[TASK DESCRIPTION]
Retype the data below from the line containing "The width and" through the line containing "click(872, 659)", keeping every character the same.

[ENTRIES PROVIDED]
>> START
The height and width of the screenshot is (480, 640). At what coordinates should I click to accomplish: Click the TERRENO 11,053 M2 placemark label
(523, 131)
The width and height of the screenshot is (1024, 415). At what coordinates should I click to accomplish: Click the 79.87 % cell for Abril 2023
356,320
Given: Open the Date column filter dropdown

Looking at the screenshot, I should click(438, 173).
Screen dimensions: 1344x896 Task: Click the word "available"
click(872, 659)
>> END
>> START
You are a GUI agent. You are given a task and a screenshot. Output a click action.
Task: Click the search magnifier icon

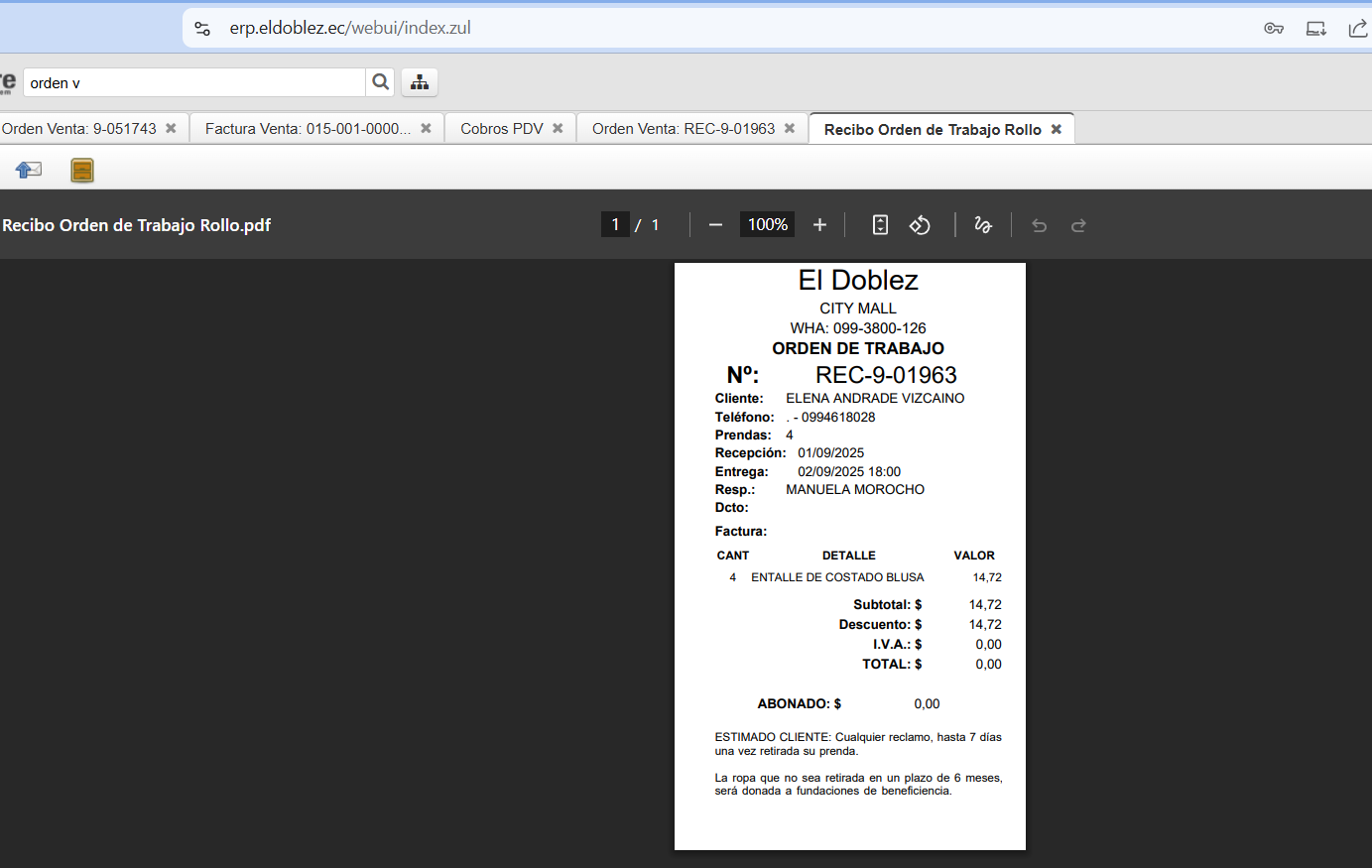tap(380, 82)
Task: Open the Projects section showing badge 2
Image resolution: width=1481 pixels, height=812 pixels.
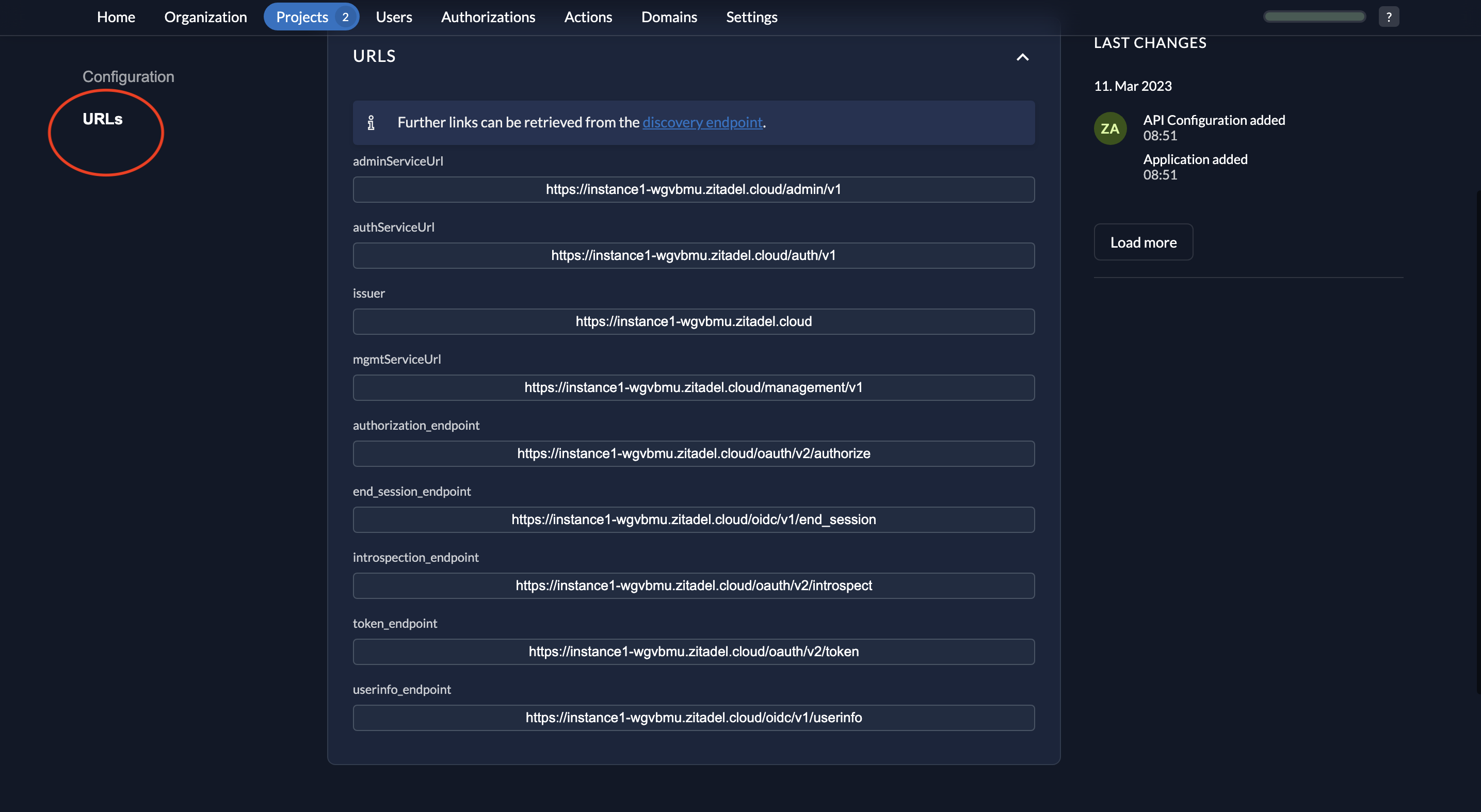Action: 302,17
>> END
>> START
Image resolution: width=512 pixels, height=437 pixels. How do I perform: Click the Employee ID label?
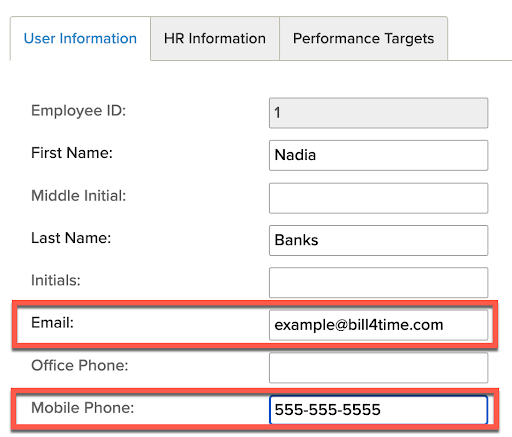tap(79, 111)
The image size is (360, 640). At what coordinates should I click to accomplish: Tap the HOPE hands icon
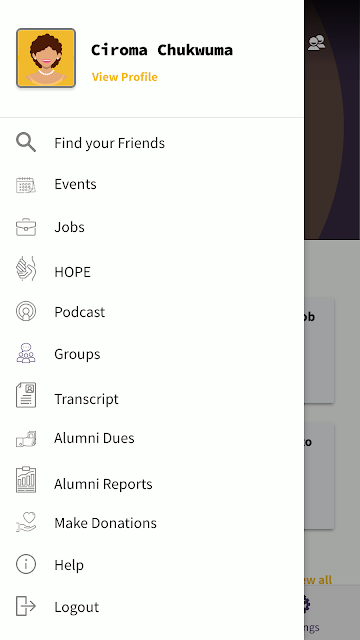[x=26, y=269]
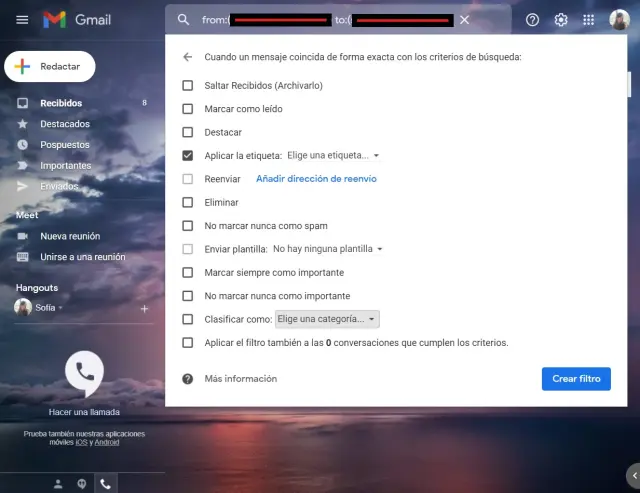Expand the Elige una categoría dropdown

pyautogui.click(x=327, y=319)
>> END
[FINISHED TASK]
The width and height of the screenshot is (1024, 415). At what coordinates should I click to accomplish: Click the 79.87 % cell for Abril 2023
356,320
Given: Open the Date column filter dropdown

Looking at the screenshot, I should click(438, 173).
Screen dimensions: 1344x896 Task: Click the word "available"
click(872, 659)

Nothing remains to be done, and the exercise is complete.